I have a symmetric positive-definite matrix $L$ and I know its eigendecomposition $L= V\Lambda V^T$. Is there a simple way to compute the eigendecomposition of $M = CL$, where $C$ is a diagonal non-singular matrix, by using my knowledge of $V$ and $\Lambda$? I know for instance that the eigenvalues of $M$ are the same as the eigenvalues of $N = C^{1/2}LC^{1/2}$ since $\det[CL - d I] = 0$ can be rewritten as $$\det[C^{1/2}(C^{1/2}LC^{1/2} - dI) C^{-1/2}] = \det[C^{1/2}]\det[C^{-1/2}]\det[C^{1/2}LC^{1/2} - dI] = 0.$$
Then if I have the eigendecomposition $C^{1/2}LC^{1/2} = QDQ^T$ I can multiply by $C^{1/2}$ from the left and by $C^{-1/2}$ from the right to get $CL = C^{1/2}Q D (C^{1/2}Q)^{-1}$ meaning that for the eigendecomposition $CL = PDP^{-1}$ I have $P = C^{1/2}Q$.

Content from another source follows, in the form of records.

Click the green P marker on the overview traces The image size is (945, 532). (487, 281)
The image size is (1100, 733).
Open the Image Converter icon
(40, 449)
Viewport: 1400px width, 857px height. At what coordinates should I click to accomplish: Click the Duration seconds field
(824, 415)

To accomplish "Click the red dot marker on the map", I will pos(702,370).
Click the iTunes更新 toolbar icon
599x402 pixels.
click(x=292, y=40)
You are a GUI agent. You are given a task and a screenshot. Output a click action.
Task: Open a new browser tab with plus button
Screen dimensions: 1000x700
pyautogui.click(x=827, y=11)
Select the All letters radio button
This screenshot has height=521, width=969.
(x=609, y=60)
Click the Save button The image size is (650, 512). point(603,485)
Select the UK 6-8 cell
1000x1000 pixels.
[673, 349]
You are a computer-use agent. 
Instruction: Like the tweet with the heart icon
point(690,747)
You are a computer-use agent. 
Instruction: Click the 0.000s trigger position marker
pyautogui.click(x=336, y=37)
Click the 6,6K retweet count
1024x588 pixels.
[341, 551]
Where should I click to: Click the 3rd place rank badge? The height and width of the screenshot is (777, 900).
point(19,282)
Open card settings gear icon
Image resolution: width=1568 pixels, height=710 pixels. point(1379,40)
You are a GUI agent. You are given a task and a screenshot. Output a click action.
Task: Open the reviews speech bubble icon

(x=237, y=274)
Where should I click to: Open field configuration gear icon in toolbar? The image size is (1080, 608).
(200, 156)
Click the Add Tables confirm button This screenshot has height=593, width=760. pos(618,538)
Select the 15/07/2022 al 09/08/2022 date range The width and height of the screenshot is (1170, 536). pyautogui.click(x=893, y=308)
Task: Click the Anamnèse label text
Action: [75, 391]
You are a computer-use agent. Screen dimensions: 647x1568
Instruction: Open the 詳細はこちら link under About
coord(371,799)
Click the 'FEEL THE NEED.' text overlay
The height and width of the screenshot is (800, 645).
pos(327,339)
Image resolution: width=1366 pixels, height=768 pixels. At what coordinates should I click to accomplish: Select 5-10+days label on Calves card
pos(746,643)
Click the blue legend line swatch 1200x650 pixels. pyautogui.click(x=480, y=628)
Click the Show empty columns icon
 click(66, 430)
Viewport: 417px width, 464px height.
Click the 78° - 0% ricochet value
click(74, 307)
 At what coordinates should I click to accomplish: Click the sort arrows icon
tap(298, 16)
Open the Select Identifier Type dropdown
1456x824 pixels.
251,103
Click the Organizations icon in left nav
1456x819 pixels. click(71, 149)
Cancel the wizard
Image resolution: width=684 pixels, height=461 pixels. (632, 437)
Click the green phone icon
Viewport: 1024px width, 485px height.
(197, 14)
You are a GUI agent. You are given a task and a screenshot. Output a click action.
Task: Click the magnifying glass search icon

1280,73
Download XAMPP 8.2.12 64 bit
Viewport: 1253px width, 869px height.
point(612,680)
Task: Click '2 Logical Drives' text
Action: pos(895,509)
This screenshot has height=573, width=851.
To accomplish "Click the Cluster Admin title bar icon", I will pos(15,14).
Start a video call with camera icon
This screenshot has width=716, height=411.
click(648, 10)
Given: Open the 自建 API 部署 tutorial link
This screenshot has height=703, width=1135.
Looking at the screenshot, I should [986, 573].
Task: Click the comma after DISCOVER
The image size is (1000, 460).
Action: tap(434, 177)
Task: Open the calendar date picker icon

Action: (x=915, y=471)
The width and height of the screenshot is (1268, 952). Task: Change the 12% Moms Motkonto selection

I don't see an easy way to relate the eigendecomposition of $L$ to the one of $C^{1/2}LC^{1/2}$ however. I am able to relate $L = V\Lambda V^T$ to $C^{1/2}LC^{-1/2} = C^{1/2}V\Lambda (C^{1/2}V)^{-1}$ but that is of course not the one I care about. The best I can do is $C^{1/2}LC^{1/2} = C^{1/2}V\Lambda (C^{-1/2}V)^{-1}$ which is not an eigendecomposition unless $C$ is the identity times a scalar. Is there anything that I am missing which would allow me to relate the eigendecompositions of $L$ and $CL$? It could be a purely numerical procedure too, since this arose in numerics where I can easily compute the eigendecomposition of $L$ and I want to use this to more cheaply estimate the eigendecomposition of $CL$.